— Begin —
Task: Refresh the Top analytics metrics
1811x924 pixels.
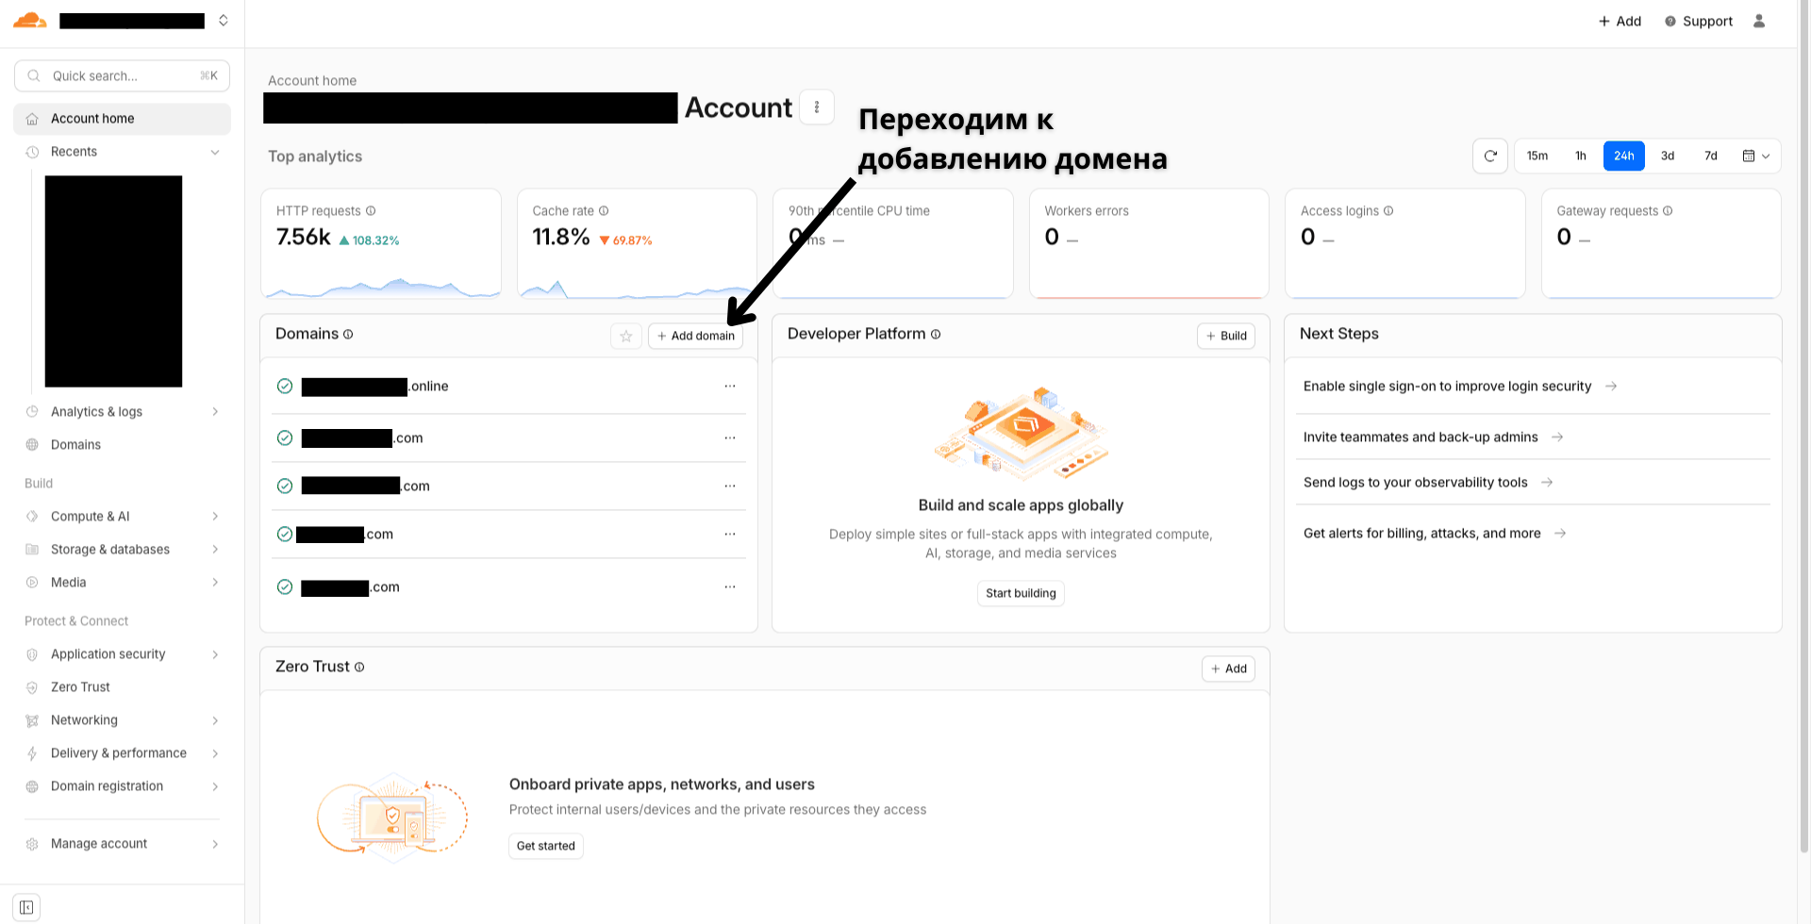Action: click(1490, 156)
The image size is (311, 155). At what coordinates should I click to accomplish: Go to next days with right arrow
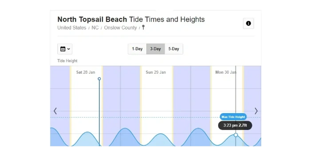pyautogui.click(x=256, y=111)
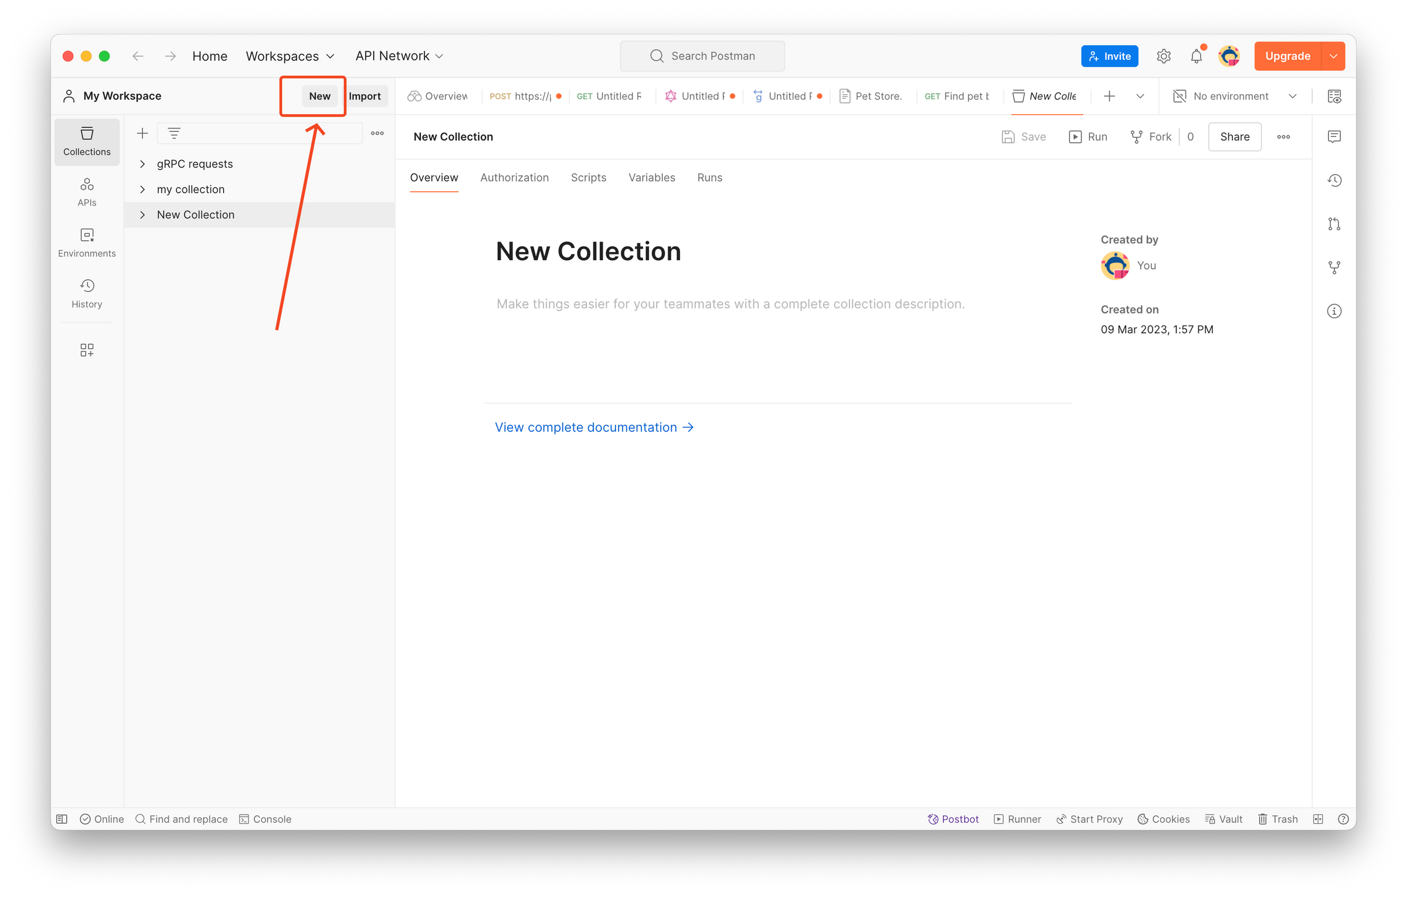Open Cookies manager in the status bar

pyautogui.click(x=1163, y=818)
— End —
Task requirements >>
Rewrite the material above with "metrics" changed to "figures" and everything else left unchanged. Omit the pictures from your version.

The answer >>
Task: Refresh the Top analytics figures
1811x924 pixels.
Action: click(1490, 156)
The image size is (311, 155). At what coordinates should I click to accomplish: Go to next days with right arrow
pyautogui.click(x=256, y=111)
Open Cookies manager in the status bar

pyautogui.click(x=1163, y=818)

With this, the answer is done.